======== Dataset content ========

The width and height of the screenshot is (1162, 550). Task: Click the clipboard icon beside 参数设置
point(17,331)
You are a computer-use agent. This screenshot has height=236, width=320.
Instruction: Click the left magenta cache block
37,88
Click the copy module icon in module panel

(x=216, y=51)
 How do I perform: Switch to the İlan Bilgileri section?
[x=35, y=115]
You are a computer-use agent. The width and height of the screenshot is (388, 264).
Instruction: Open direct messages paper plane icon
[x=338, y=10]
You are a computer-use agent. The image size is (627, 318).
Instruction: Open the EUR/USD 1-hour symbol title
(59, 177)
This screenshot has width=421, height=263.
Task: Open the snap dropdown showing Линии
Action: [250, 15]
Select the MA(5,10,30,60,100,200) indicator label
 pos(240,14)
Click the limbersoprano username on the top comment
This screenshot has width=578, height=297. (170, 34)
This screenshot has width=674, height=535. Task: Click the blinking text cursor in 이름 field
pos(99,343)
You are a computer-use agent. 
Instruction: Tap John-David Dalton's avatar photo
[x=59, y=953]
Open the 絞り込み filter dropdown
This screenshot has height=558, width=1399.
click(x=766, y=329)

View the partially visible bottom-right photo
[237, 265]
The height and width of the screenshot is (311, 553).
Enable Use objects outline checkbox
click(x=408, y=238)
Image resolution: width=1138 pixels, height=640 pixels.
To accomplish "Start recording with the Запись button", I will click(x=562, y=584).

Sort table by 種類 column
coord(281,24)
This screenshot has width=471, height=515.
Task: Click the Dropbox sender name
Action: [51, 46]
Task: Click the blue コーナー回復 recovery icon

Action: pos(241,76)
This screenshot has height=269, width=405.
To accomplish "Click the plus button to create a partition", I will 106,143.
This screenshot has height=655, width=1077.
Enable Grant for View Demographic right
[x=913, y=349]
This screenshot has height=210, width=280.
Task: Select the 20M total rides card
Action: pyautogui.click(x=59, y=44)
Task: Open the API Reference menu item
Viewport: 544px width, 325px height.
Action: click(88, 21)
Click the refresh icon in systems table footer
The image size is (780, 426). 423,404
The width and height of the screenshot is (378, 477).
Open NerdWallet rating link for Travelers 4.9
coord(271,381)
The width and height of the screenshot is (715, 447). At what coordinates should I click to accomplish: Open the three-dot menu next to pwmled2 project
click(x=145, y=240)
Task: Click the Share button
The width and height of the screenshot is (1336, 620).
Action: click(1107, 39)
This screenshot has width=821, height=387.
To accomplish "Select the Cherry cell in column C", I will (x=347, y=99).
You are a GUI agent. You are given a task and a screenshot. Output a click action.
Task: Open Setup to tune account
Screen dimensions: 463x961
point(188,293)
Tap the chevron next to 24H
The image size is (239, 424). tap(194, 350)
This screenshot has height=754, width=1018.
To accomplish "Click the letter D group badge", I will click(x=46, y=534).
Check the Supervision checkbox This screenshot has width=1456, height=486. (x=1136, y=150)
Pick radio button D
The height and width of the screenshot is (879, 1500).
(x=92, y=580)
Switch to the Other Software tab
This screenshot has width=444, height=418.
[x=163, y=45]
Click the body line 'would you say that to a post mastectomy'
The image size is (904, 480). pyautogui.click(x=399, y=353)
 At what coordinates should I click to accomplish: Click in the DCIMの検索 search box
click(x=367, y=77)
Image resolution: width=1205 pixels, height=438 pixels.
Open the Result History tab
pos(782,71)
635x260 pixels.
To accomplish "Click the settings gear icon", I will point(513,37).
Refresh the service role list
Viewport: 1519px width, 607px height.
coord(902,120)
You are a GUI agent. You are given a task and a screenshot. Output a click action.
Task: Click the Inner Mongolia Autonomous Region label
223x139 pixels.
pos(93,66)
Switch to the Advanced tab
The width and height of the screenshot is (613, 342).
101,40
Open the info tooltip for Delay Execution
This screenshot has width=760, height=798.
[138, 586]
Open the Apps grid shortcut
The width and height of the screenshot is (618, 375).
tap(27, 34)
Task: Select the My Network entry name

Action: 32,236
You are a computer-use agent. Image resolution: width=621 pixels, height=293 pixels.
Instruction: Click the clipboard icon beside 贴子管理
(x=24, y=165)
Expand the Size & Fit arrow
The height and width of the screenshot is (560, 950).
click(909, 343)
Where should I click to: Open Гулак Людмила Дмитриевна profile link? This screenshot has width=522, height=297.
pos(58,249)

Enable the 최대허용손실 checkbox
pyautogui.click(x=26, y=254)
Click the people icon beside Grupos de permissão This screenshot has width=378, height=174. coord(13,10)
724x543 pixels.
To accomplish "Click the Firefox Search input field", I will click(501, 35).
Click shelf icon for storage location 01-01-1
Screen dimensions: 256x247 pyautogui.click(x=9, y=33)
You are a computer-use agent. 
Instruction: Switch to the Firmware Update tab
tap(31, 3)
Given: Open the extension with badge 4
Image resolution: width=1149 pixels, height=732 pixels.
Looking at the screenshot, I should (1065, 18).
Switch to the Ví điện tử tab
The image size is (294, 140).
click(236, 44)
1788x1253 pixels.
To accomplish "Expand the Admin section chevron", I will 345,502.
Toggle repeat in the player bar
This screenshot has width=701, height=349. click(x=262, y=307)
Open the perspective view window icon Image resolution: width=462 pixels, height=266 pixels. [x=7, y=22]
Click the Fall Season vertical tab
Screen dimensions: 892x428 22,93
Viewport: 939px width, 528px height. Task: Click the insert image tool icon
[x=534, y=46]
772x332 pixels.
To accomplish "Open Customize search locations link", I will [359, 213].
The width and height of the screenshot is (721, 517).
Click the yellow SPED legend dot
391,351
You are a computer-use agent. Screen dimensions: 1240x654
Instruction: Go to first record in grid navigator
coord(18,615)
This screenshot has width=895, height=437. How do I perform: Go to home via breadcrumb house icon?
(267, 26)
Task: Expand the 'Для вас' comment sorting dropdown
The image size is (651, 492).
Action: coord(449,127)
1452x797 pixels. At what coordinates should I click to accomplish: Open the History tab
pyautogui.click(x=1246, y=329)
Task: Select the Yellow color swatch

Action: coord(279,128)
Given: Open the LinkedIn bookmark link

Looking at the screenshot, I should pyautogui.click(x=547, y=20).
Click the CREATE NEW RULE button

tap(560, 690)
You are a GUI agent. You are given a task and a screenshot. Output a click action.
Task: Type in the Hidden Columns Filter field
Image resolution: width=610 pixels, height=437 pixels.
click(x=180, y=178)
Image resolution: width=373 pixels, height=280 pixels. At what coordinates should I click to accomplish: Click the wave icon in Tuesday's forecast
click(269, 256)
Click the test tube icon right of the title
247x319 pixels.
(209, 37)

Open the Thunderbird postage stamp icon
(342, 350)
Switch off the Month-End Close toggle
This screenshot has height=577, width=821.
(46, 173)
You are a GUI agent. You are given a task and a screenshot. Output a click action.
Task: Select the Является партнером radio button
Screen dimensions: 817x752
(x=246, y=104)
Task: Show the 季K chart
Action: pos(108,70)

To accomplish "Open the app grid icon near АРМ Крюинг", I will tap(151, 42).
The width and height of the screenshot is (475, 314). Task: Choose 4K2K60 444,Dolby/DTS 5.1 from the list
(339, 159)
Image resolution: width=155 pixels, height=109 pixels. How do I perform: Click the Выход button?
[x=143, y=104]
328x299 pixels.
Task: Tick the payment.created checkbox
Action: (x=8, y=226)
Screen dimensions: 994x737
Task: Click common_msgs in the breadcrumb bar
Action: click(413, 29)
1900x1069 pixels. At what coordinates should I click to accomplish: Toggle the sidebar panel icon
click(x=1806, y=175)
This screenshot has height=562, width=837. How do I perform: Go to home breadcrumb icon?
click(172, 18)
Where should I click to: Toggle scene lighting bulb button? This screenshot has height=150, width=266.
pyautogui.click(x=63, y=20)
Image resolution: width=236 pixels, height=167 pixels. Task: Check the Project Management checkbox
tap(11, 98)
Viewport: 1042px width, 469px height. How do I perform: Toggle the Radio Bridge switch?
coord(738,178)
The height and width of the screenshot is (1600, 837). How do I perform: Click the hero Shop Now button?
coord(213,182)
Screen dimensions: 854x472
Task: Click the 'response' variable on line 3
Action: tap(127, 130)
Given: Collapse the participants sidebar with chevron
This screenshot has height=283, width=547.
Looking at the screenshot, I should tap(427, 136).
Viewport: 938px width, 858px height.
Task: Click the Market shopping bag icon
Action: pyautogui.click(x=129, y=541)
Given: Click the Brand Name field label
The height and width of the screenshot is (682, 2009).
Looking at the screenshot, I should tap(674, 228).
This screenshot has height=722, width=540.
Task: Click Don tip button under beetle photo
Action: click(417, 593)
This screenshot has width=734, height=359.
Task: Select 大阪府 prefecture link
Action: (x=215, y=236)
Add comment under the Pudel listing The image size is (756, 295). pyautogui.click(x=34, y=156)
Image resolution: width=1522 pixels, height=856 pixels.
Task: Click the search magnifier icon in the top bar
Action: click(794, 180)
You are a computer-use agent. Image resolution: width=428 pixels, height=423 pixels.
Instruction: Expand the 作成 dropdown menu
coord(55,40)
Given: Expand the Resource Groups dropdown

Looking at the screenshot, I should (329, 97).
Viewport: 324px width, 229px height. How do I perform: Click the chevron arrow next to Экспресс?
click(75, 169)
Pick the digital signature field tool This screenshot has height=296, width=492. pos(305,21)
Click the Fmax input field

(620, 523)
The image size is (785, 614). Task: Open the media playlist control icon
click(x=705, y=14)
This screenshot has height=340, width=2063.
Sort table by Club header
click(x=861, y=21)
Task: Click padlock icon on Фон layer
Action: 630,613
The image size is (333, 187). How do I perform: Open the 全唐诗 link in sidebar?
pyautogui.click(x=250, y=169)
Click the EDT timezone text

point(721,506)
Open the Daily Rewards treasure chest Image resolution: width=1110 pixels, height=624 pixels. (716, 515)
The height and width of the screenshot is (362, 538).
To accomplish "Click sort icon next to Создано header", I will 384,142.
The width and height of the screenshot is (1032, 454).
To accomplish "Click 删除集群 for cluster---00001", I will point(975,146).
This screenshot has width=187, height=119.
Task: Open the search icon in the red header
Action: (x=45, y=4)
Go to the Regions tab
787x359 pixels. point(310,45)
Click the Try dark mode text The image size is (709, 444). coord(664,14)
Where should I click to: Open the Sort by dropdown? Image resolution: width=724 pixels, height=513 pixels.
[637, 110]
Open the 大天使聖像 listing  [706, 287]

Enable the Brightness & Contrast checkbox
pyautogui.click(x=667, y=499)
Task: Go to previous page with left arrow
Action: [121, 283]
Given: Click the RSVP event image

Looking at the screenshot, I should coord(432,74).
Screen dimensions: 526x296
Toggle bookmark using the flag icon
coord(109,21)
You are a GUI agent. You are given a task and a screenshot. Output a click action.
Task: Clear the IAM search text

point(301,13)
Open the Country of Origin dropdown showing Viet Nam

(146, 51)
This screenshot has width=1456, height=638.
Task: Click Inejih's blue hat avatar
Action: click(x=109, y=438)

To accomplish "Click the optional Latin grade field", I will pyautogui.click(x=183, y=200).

========

- _Task to carry out_
Reproduce these lines verbatim, beginning at the line that contains "Click the body" and stopping after the line that contains "(x=24, y=165)".

- _Task response_
Click the body line 'would you say that to a post mastectomy'
The image size is (904, 480). pyautogui.click(x=399, y=353)
 At what coordinates should I click to accomplish: Click in the DCIMの検索 search box
click(x=367, y=77)
Image resolution: width=1205 pixels, height=438 pixels.
Open the Result History tab
pos(782,71)
635x260 pixels.
To accomplish "Click the settings gear icon", I will point(513,37).
Refresh the service role list
Viewport: 1519px width, 607px height.
coord(902,120)
You are a GUI agent. You are given a task and a screenshot. Output a click action.
Task: Click the Inner Mongolia Autonomous Region label
223x139 pixels.
pos(93,66)
Switch to the Advanced tab
The width and height of the screenshot is (613, 342).
101,40
Open the info tooltip for Delay Execution
This screenshot has width=760, height=798.
[138, 586]
Open the Apps grid shortcut
The width and height of the screenshot is (618, 375).
tap(27, 34)
Task: Select the My Network entry name

Action: 32,236
You are a computer-use agent. Image resolution: width=621 pixels, height=293 pixels.
Instruction: Click the clipboard icon beside 贴子管理
(x=24, y=165)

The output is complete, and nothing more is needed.